I’m becoming convinced that one of the most important elements of motivating young music students is giving them music they want to play.
One of my beginning saxophone students found some sheet music of the “Raiders of the Lost Ark” theme. If you know the music, you know that it uses a wide range of notes, and dotted eighth/sixteenth rhythms. When he asked me to teach him to play it, my first reaction was to say, “No way! You’re barely past page 6 of your method book. This is Book 2 material.” But he had obviously put some effort into it already, and was determined to learn it.
Mind you, I’m not a fan of teaching by rote. I’m a pretty Type-A logical thinker. So this was a very out-of-the-box situation for me.

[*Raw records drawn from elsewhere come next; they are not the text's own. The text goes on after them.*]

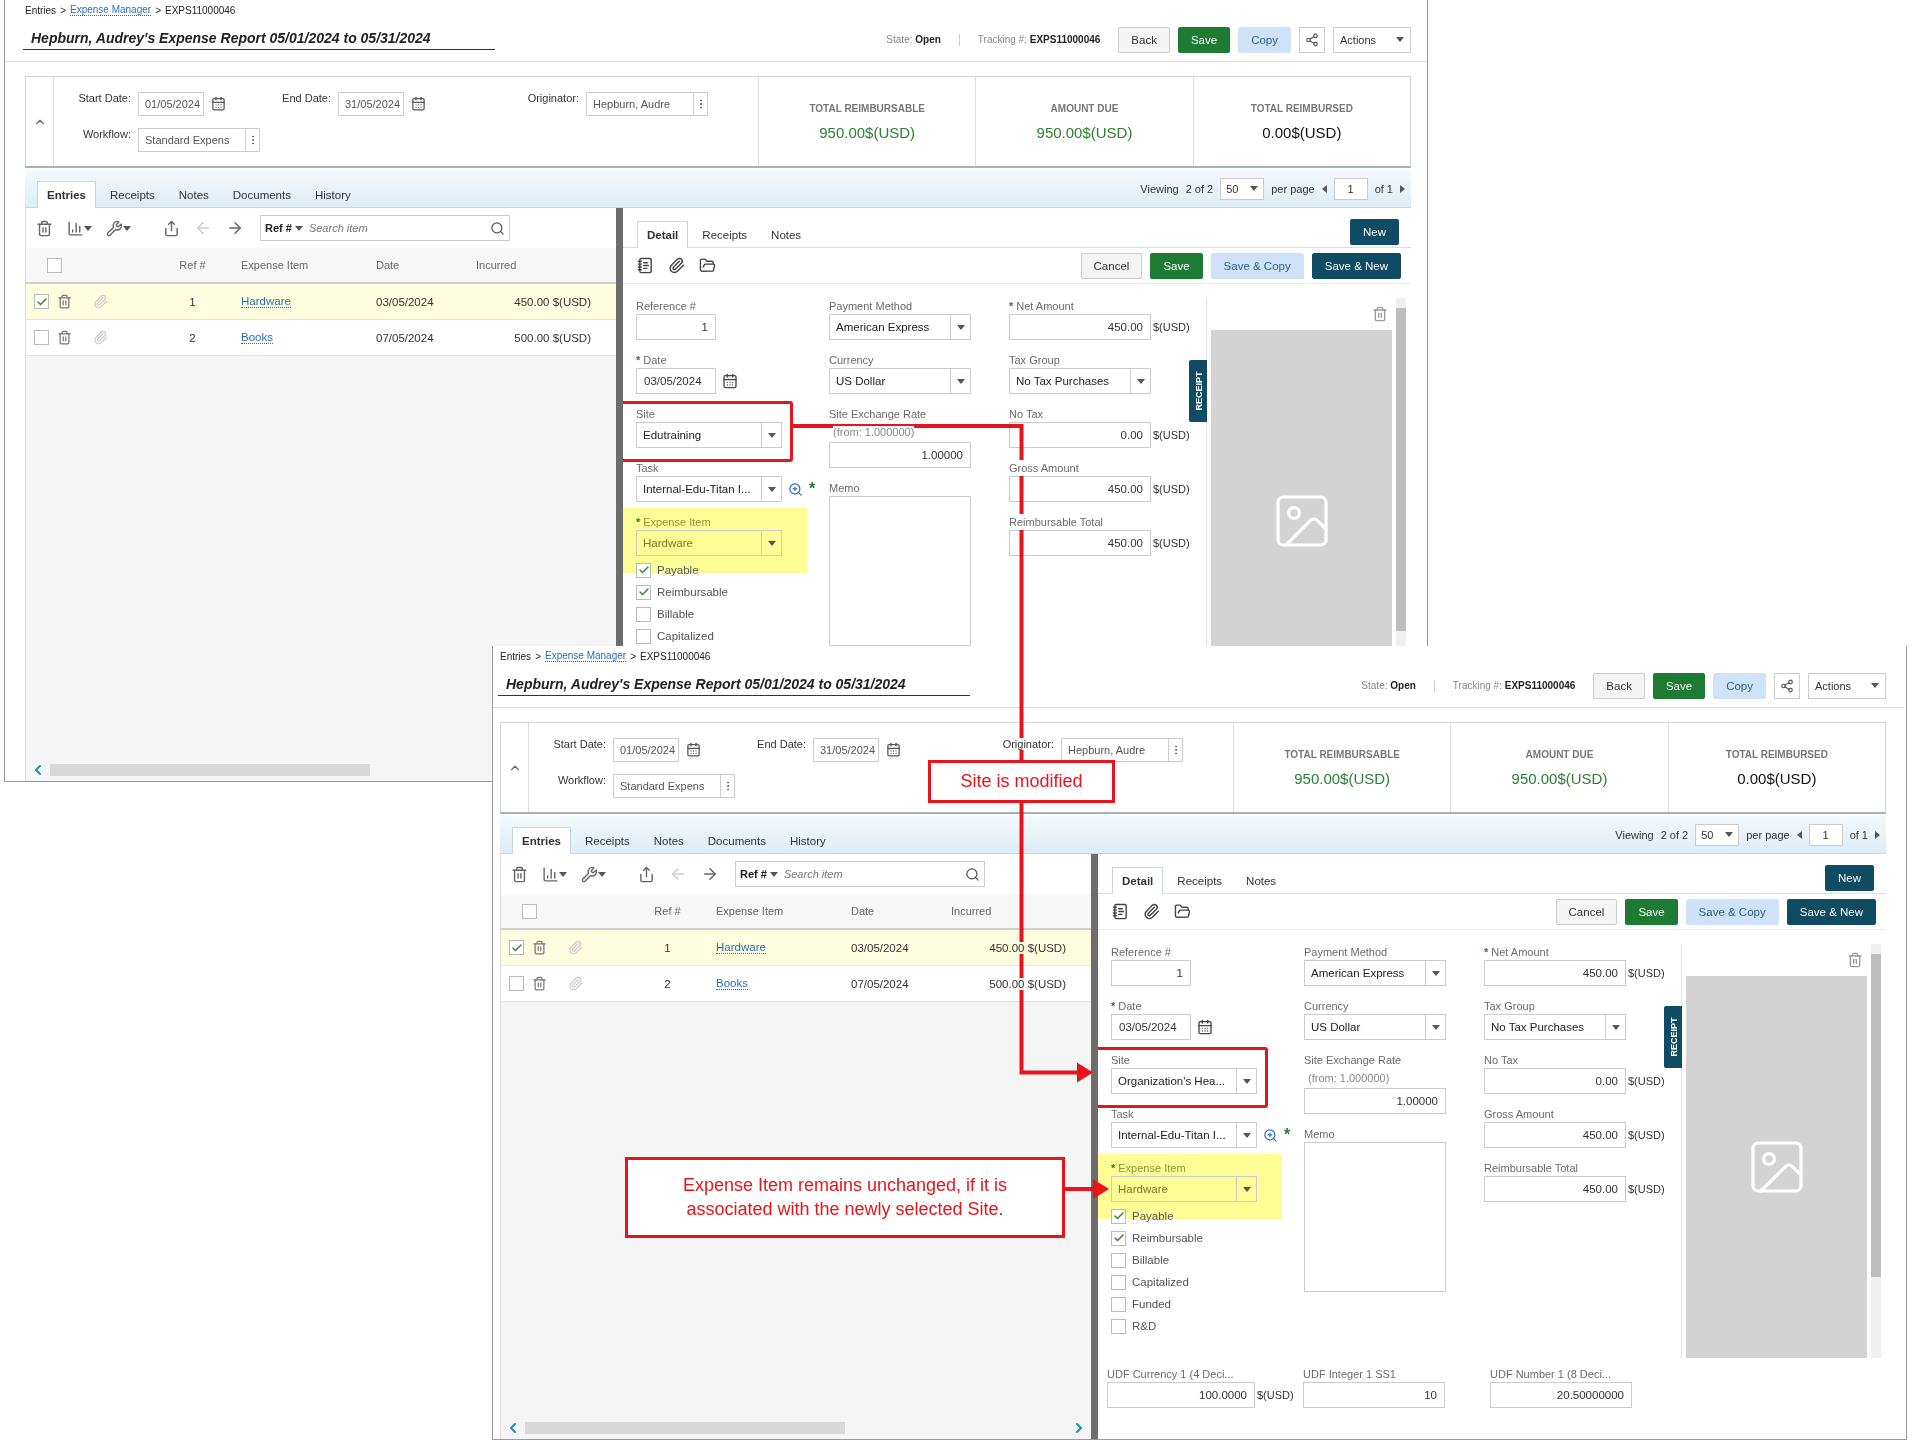 This screenshot has height=1440, width=1921. What do you see at coordinates (710, 874) in the screenshot?
I see `forward-arrow-icon` at bounding box center [710, 874].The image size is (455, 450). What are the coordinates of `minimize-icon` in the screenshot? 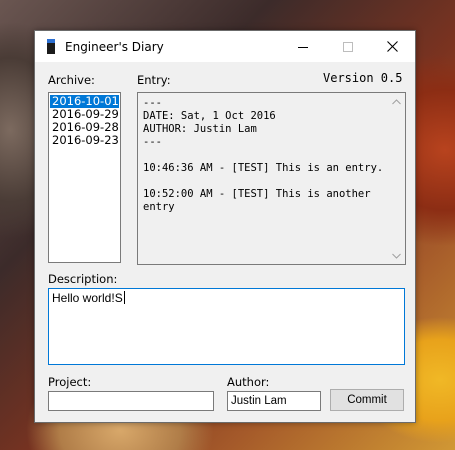 It's located at (302, 47).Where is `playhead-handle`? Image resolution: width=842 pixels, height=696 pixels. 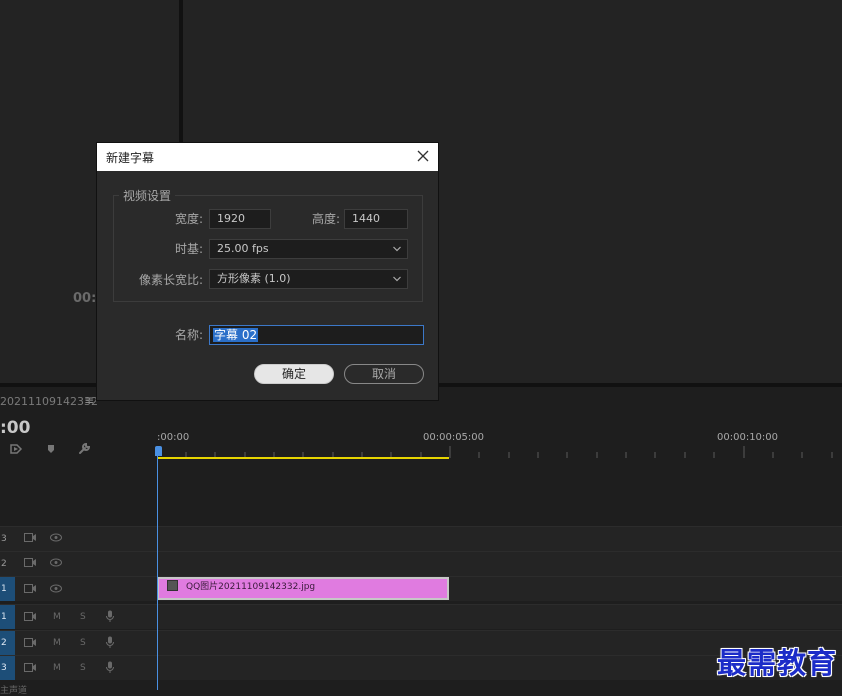
playhead-handle is located at coordinates (158, 451).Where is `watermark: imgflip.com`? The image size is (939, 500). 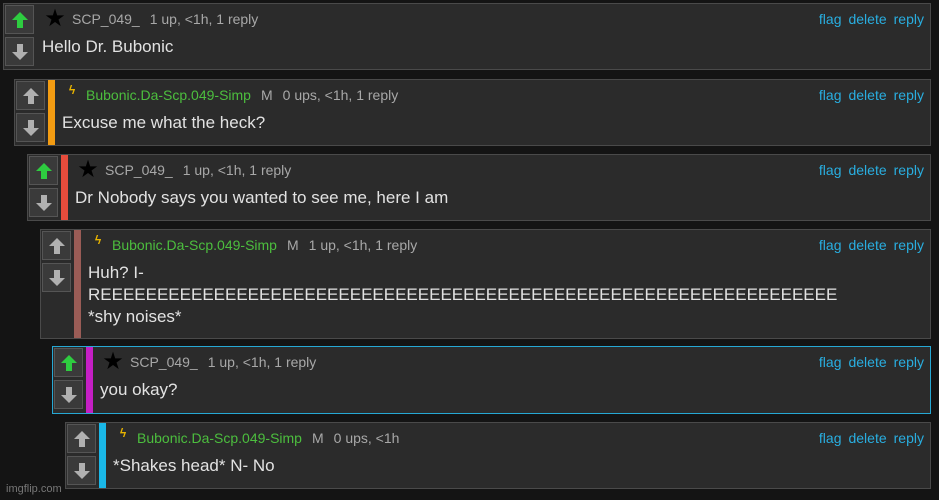
watermark: imgflip.com is located at coordinates (34, 489).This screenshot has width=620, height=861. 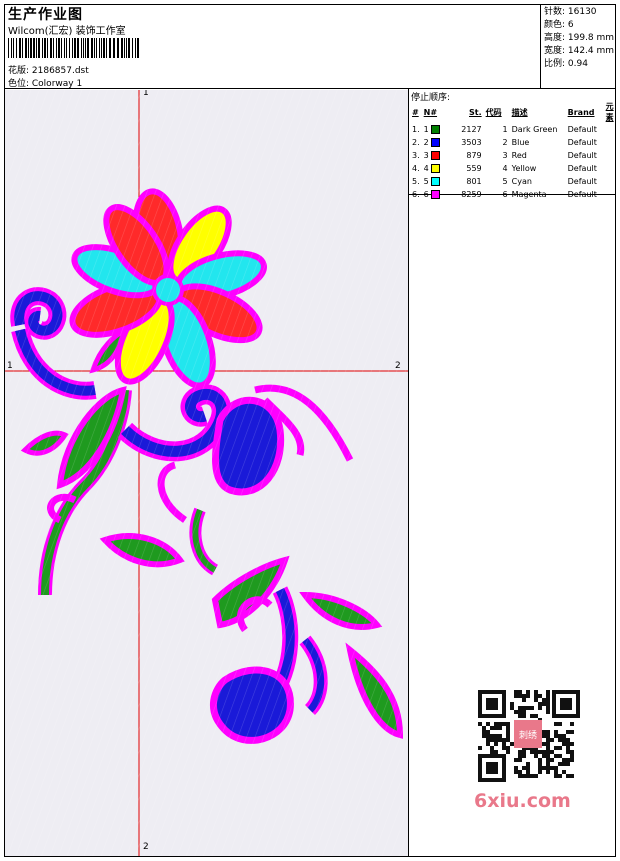 I want to click on row-number: 4, so click(x=436, y=168).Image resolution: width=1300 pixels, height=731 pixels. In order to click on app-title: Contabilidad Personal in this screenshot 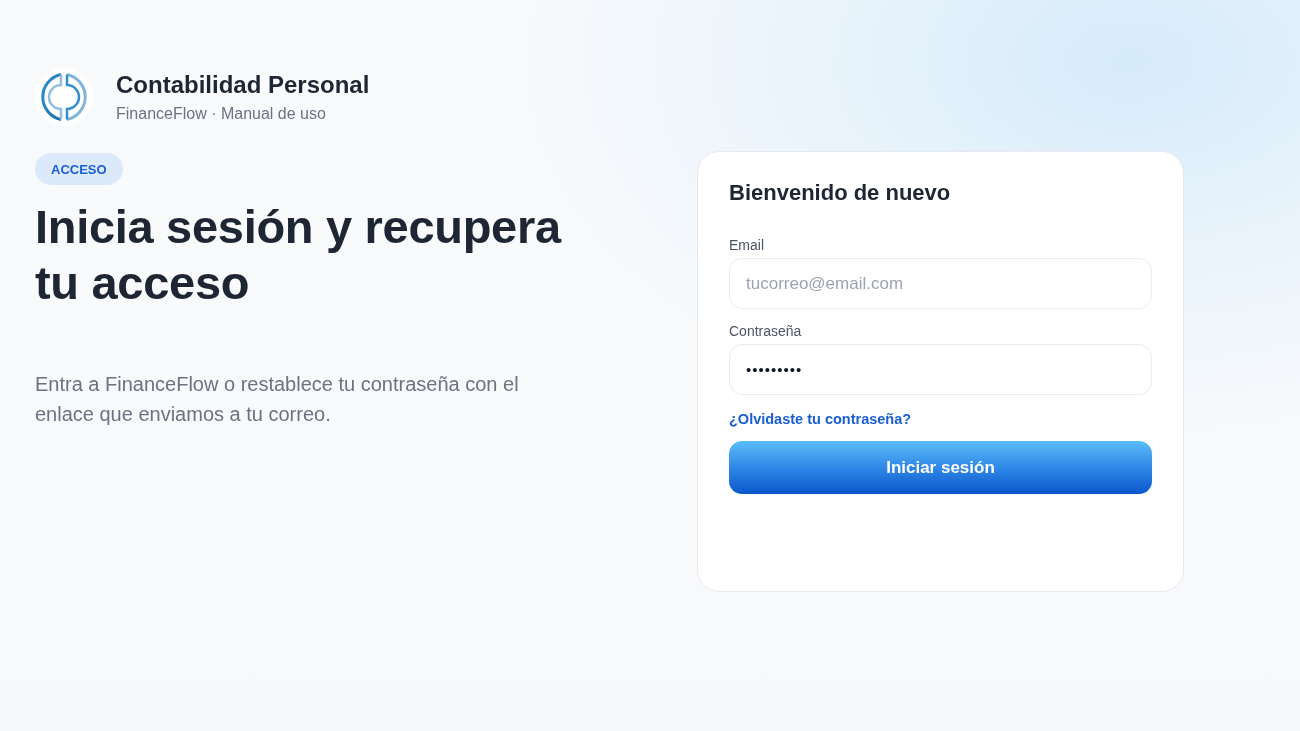, I will do `click(243, 85)`.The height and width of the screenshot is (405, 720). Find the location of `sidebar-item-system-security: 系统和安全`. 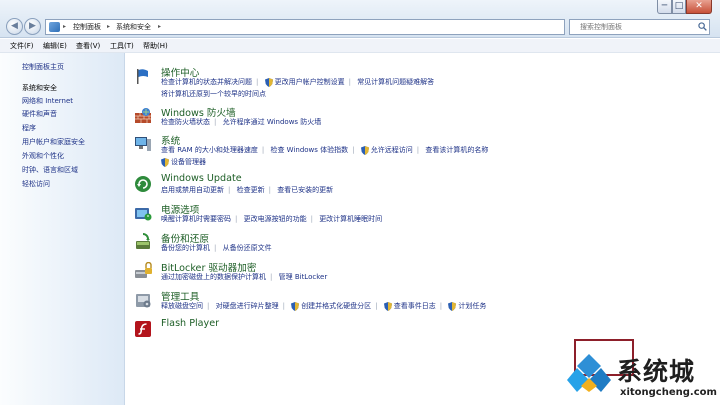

Over the next several weeks, we devoted a portion of each lesson to the Raiders Theme. It took a great deal of effort on my part NOT to address every one of the myriad of mistakes he made. Instead, I tried to focus on one or two issues in each lesson. In one lesson, I taught him the difference between F# and F natural. In another, we focused on tone quality in the low range. In another, we focused on rhythmic issues.
After a number of months, my student is proud to proclaim that he can “beat it” (as in in beating a level in a video game).
I don’t necessarily plan to incorporate the Raiders Theme into my curriculum. But in this case, the piece definitely motivated my student in a way that most method books just don’t.